We turn again to the second sentence of N.J.S.A. 17:16C-1(b):
This term includes a security agreement, chattel mortgage, conditional sales contract, or other
similar instrument and any contract for the bailment or leasing of goods by
which the bailee or lessee agrees to pay as compensation a sum substantially
equivalent to or in excess of the value of the goods, and by
which it is agreed that the bailee or lessee is bound to become,
or has the option of becoming, the owner of such goods upon full
compliance with the terms of such retail installment contract.
[N.J.S.A. 17:16C-1(b).]
Rent-A-Center first argues, and the Appellate Division agreed, that the lease with Perez
falls outside of RISA because it does not reflect an absolute and unequivocal
obligation on the part of Perez to purchase the items she leased. We
disagree. There is nothing in RISA that mandates an absolute and unequivocal obligation
to purchase. Indeed, the last clause of N.J.S.A. 17C:16-3(b) says just the opposite.
It states that a RISA contract includes a lease, pursuant to which the
bailee or lessee is bound to become or has the option of becoming,
the owner of such goods upon full compliance with the terms of such
retail installment contract. N.J.S.A. 17:16C-1(b) (emphasis added). Obviously, if the lessee has the
option to purchase goods, then, by definition, he or she has the option
not to purchase them. Accordingly, reading the statute as a whole, it seems
clear that the Legislature never intended an absolute or unequivocal obligation on the
part of the customer to buy the goods.
Alternatively, Rent-A-Center contends that even if RISA does not require an absolute obligation
to purchase the goods, it plainly requires an obligation by the lessee to
pay a sum equivalent to or in excess of the retail value of
the goods. According to Rent-A-Center, that is a condition separate from the option
to purchase, as evidenced by the Legislatures conjoining the phrases with the word
and. Because Rent-A-Centers leases do not obligate a lessee to pay a sum
certain and the lessee is free to cancel at any time without having
incurred debt, Rent-A-Center maintains that the transaction falls outside the plain language of
RISA.
Perez counters that she agreed to pay a sum substantially equivalent to or
in excess of the value of the goods in order to exercise the
option to purchase, and that that broadly satisfies the statutory language. She further
argues that the right to cancel is of no consequence.
Certainly, it would be fair to say that in this respect Perezs rent-to-own
contracts are not a perfect fit with the words of the statute. Consequently,
we are faced with the problem recognized by Chief Justice Weintraub in New
Capitol Bar & Grill Corp. v. Div. of Emp. Sec.,
25 N.J. 155
(1957), when he said:
It is frequently difficult for a draftsman of legislation to anticipate all situations
and to measure his words against them.

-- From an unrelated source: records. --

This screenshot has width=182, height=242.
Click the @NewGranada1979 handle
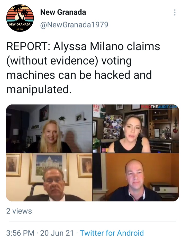pyautogui.click(x=74, y=25)
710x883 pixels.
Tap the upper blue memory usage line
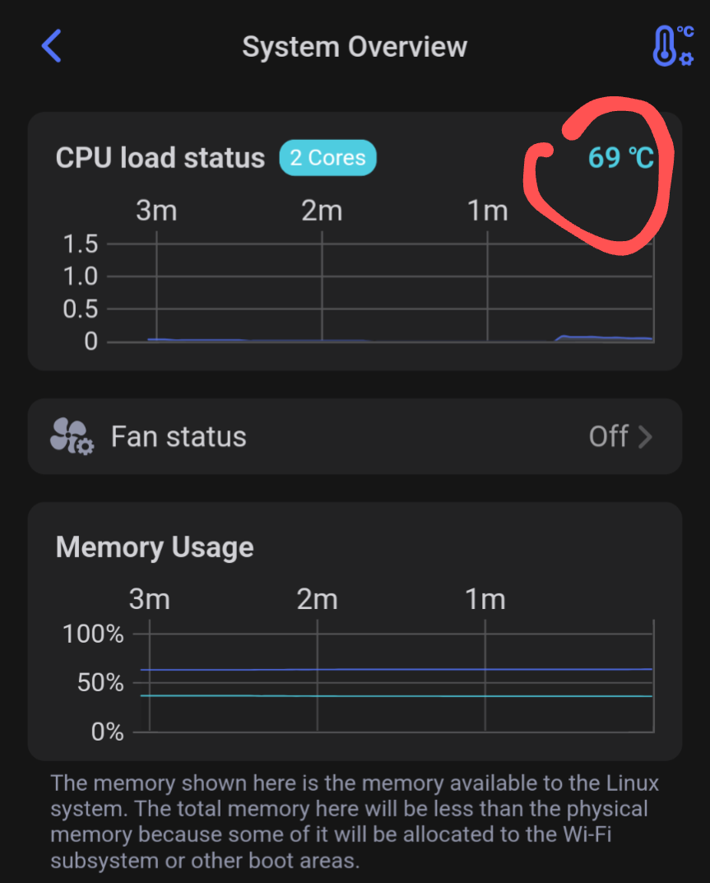pos(395,670)
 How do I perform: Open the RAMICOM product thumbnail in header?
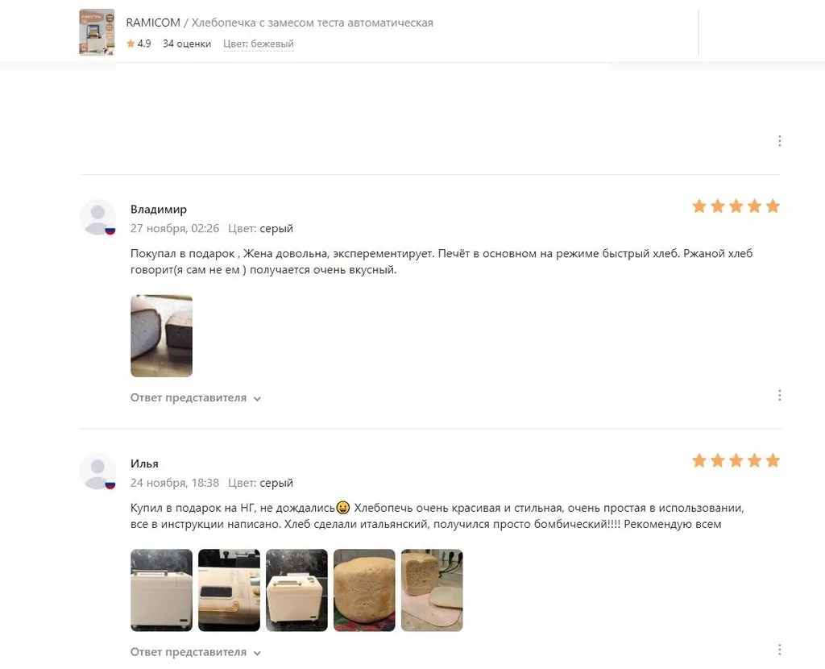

Hence cases inevitably arise in which
a literal application of the language used would lead to results incompatible with
the legislative design.
[Id. at 160.]
Our obligation in such a circumstance is to interpret the statute reasonably to
serve its apparent legislative purpose. In furtherance of that goal, we long ago
established that
in the quest for the intention, the letter gives way to the rationale
of the expression. The words used may be expanded or limited according to
the manifest reason and obvious purpose of the law. The spirit of the
legislative direction prevails over the literal sense of the terms. The particular words
are to be made responsive to the essential principle of the law. When
the reason of the regulation is general, though the provision is special, it
has a general acceptation. The language is not to be given a rigid
interpretation when it is apparent that such meaning was not intended. The rule
of strict construction cannot be allowed to defeat the evident legislative design. The
will of the lawgiver is to be found, not by a mechanical use
of particular words and phrases, according to their actual denotation, but by the
exercise of reason and judgment in assessing the expression as a composite whole.
The indubitable reason of the legislative terms in the aggregate is not to
be sacrificed to scholastic strictness of definition or concept. Wright v. Vogt,
7 N.J. 1 (1951). It is not the meaning of isolated words, but the
internal sense of the law, the spirit of the correlated symbols of expression,
that we seek in the exposition of a statute. The intention emerges from
the principle and policy of the act rather than the literal sense of
particular terms, standing alone. Caputo v. Best Foods, Inc.,
17 N.J. 259 (1955).
[Alexander v. N.J. Power and Light Co.,
21 N.J. 373, 378-79 (1956).]
In enacting RISA, the stated legislative purpose was protection of the public interest
through the regulation of the charges associated with the time sale of goods.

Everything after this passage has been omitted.